Extract from ‘Blue Swirls’

It wasn’t far to Finnegan’s, nothing in Kilgore being out of shuffling distance. It was early so there weren’t many customers, but it was still too late to bump into Finnegan on his lonesome. Besides, I hadn’t eaten. The front of Finnegan’s was a dirt car park with rock pillars and the restaurant was open air. The place was loaded with nautical kitsch: antique lifesaving rings; wooden oars; replica fish; and even a battered fishing trawler next to the smouldering log fire. There was more of the same in the kitchen area, but my eyes locked in on the chef, aproned, standing behind his grill. Sixtyish, weather-worn and sporting a black ponytail, Finnegan barely glanced up from his work long enough to ascertain that I was a lone diner, leaving his assistant to take my order at the till.

‘Red emperor and chips,’ I said, reading from a chalk board.

The assistant, a thin-faced twenty-something, rang up my order, bracelets and rings pattering on the till’s plastic rim. I paid and stole a glance at her ankles as she swished away, but I saw nothing through the billowing layers of her dress.

‘See something you like the look of, cobber?’ Finnegan said, scraping the hotplate.

‘Maybe,’ I said, glancing over my shoulder. More diners were coming up the stone steps. ‘You still get some decent fish up this way, then?’

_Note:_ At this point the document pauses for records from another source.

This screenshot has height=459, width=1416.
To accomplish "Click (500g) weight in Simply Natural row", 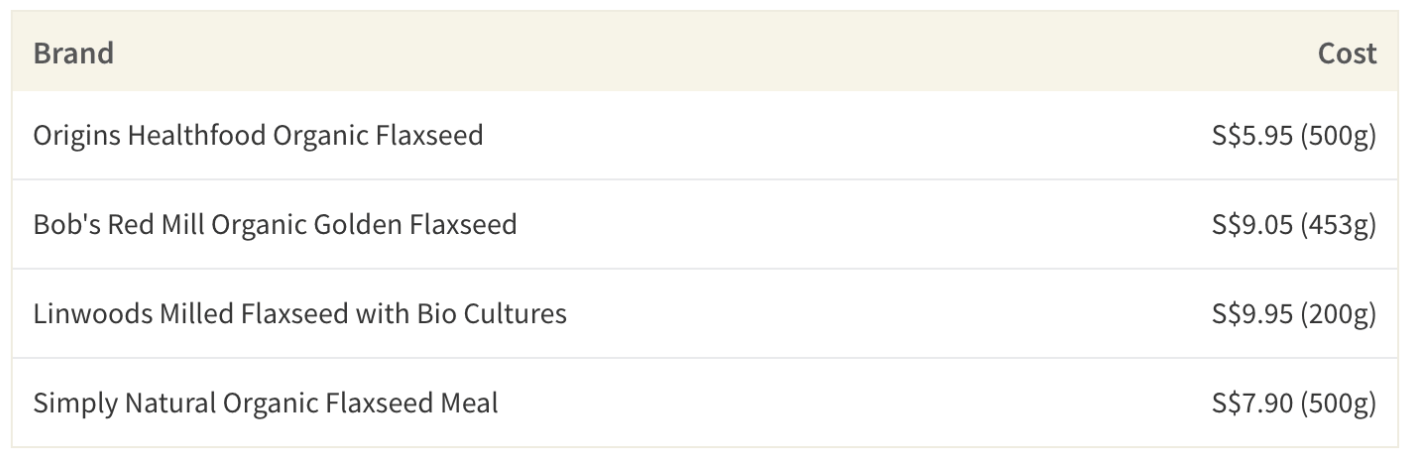I will 1338,403.
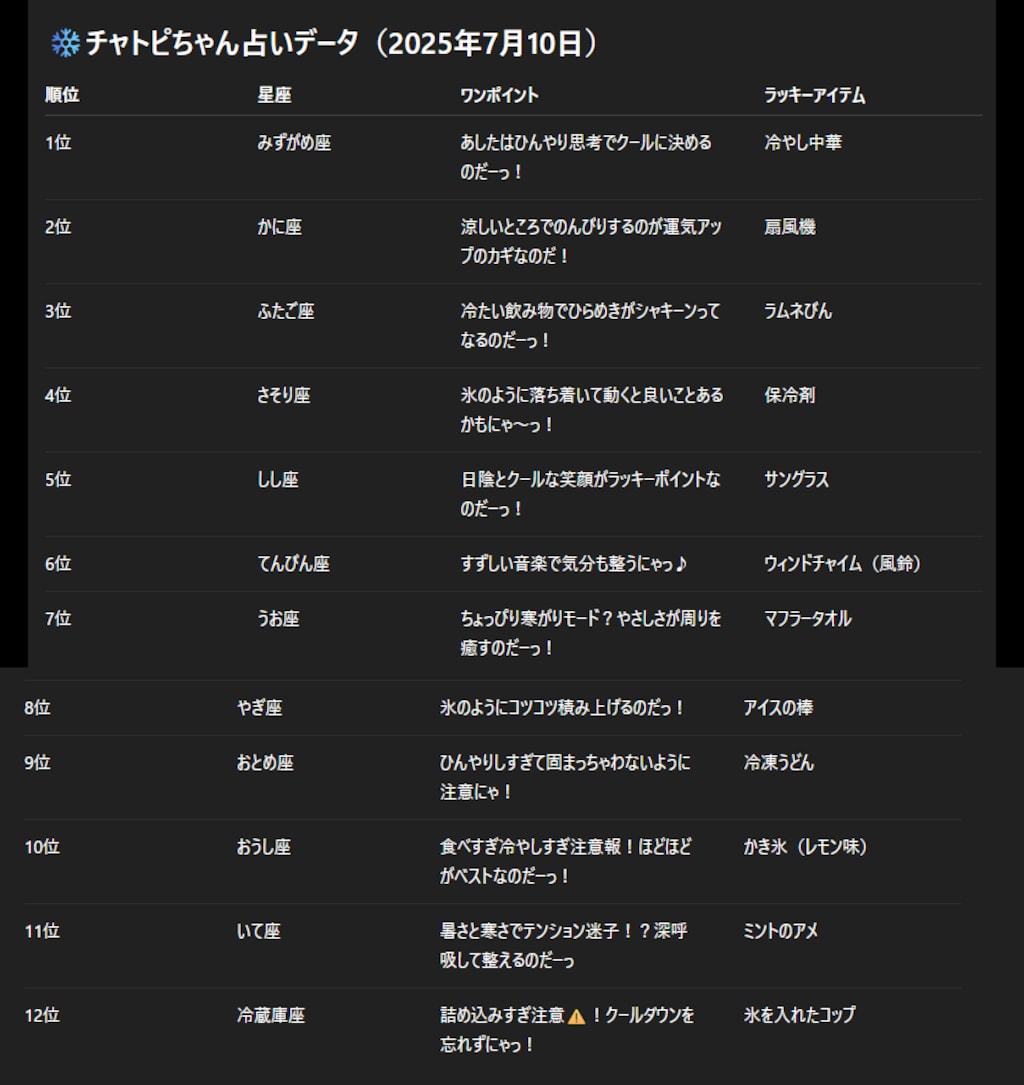Image resolution: width=1024 pixels, height=1085 pixels.
Task: Select the アイスの棒 lucky item
Action: (x=778, y=708)
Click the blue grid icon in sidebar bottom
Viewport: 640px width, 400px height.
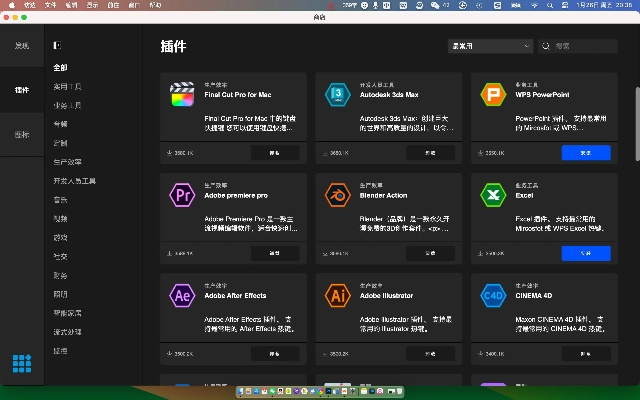click(x=22, y=364)
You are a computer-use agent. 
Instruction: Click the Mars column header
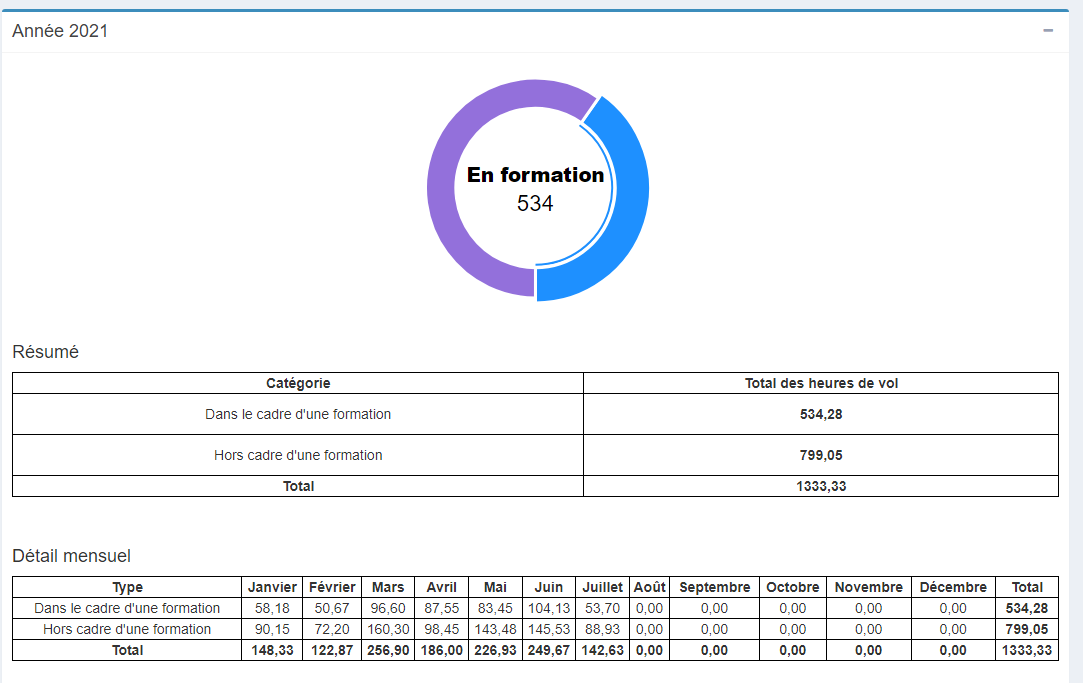[387, 587]
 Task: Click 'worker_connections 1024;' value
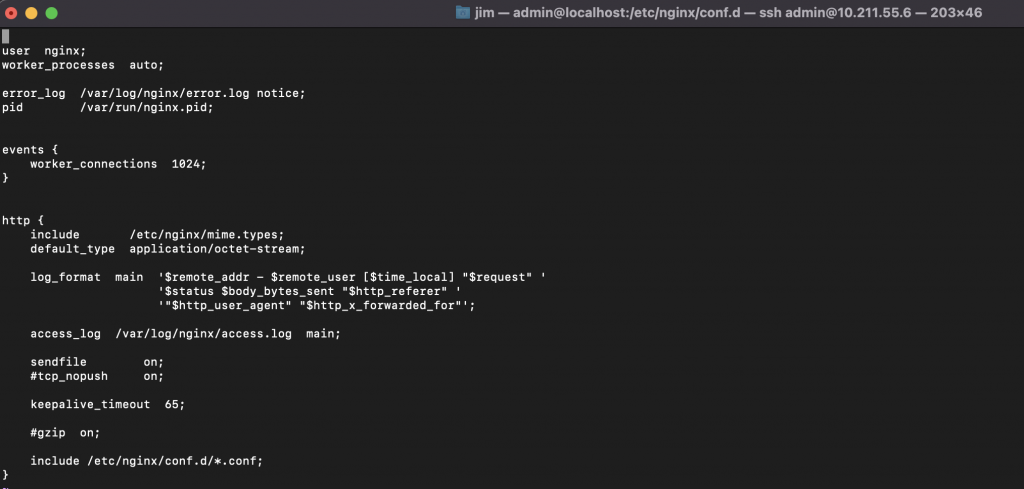[118, 164]
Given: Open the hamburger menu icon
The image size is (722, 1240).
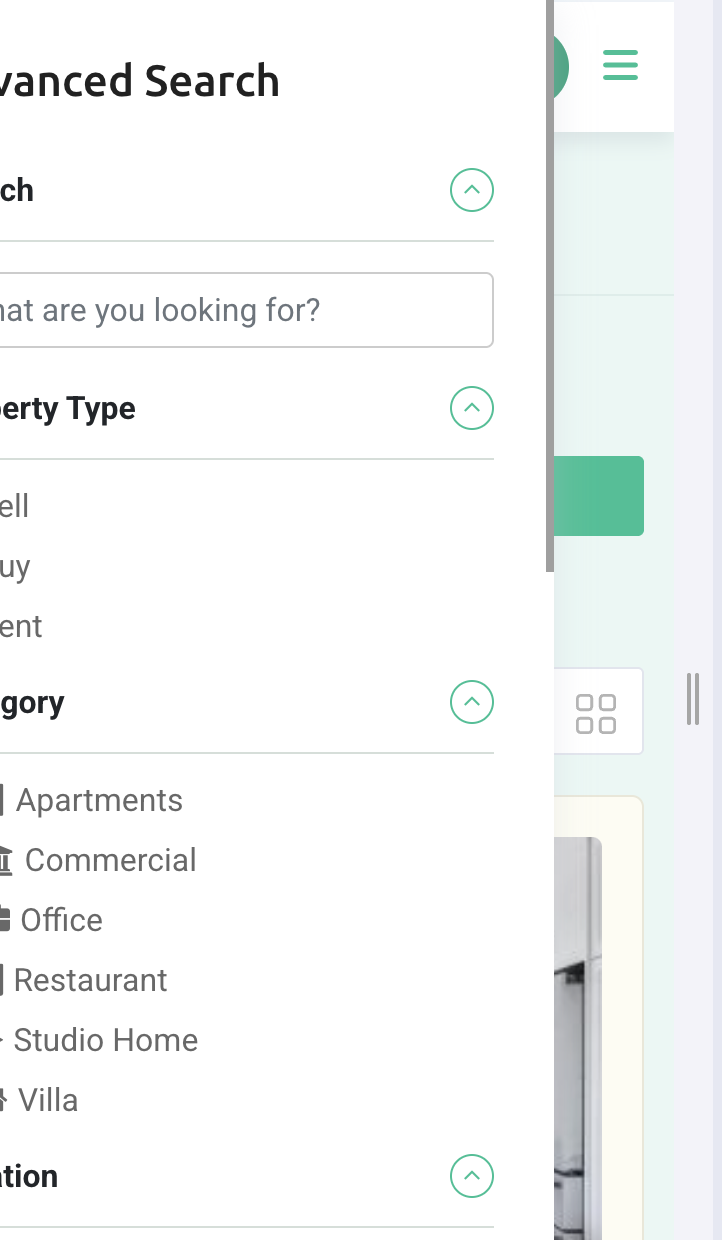Looking at the screenshot, I should pyautogui.click(x=620, y=65).
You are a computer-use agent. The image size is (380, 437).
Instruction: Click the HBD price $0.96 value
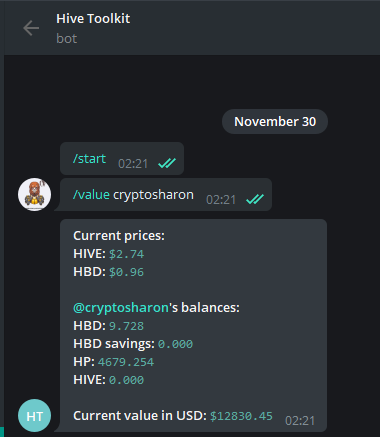126,272
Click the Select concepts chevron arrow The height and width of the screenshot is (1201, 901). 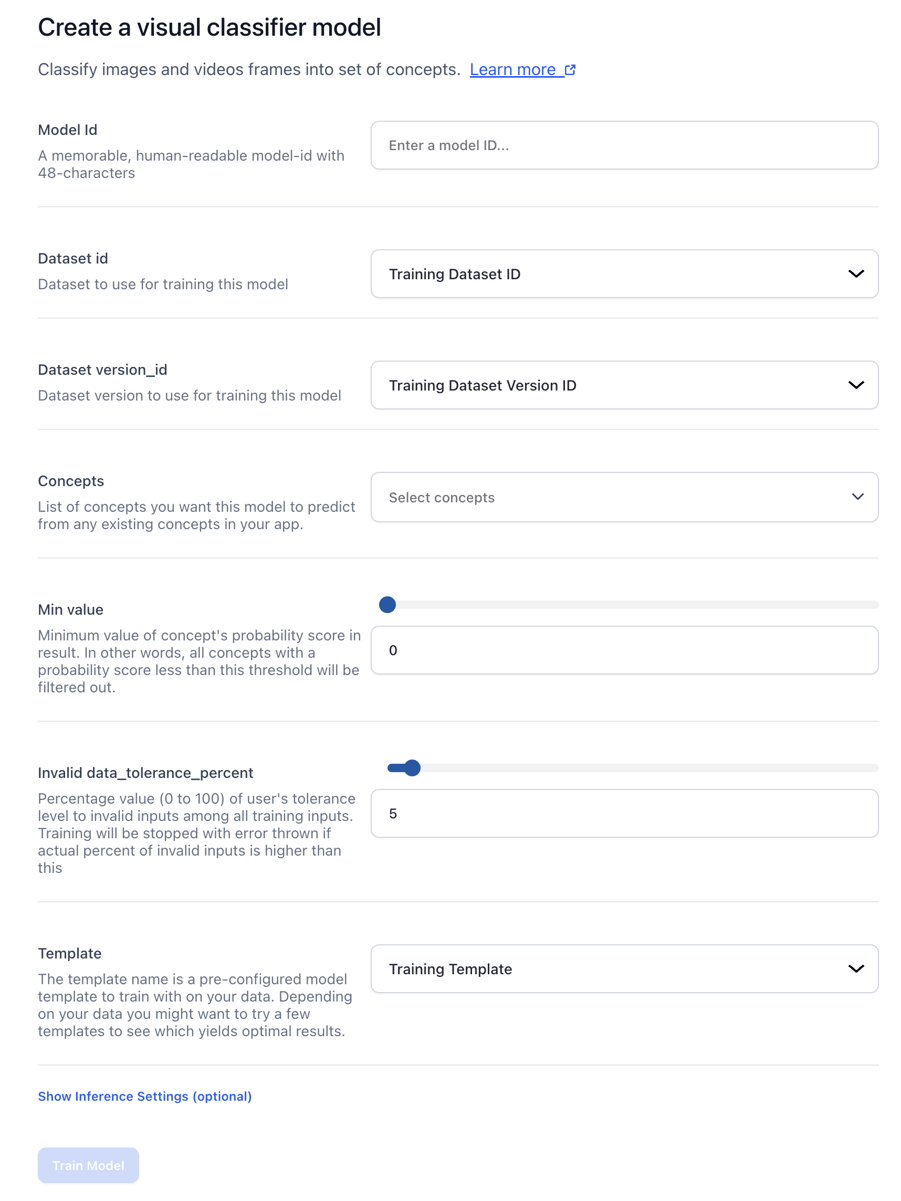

Finnegan grinned at me. His mouth was full of gold dentures and black teeth. ‘It won’t kill you,’ he said, flipping the fish over. ‘Not immediately,’ he added.

‘This place BYO?’

He looked up. ‘Providing you can spare a drop for the chef.’

‘I’ll bring you a glass. And the men’s room?’

‘Dunny’s around there,’ he said. ‘Past the container. Grub’s up in five. I’ve got a feeling it’s gonna be a slow night.’

Finnegan obviously lived on site as there was household junk scattered everywhere. The wind picked up sand, stinging me, and everything rattled. The sea container was rusted and painted with Chinese characters, and it was locked up. I found the toilet and saw nothing enlightening there, no girlish effects or other items I might regard as clues.

‘Number four,’ Finnegan bellowed as I rounded the corner. I poured him a measure of rum and took my plate loaded with fish, chips and rice from the counter.

‘Is it safe?’ he asked, sniffing at the clear liquid.

‘It won’t kill you,’ I said, hard at work with the pepper grinder. ‘Not immediately.’

Finnegan knocked it down and staggered back a step. ‘Drunk me fuck,’ he said.

I took my dinner and sat down near the fire. No one sat near me. There were a few couples, one with a clutch of children. The kids entertained themselves by tearing around and standing on buckets in front of the elderly coin-op arcade game, long since powered down forever. The food sat stolidly in my gut, as though my innards had forgotten the art of digestion. Finnegan’s assistant eventually came over to collect my plate. This time, in the flickering light, I spied the thing I was looking for in the place I expected to find it.

‘Hey,’ I said. ‘Quick question.’

Her arms loaded with dishes, she considered me. ‘Shoot.’

‘Where’d you get that tattoo?’

The young woman opened her mouth to speak but no words came. She shut her mouth.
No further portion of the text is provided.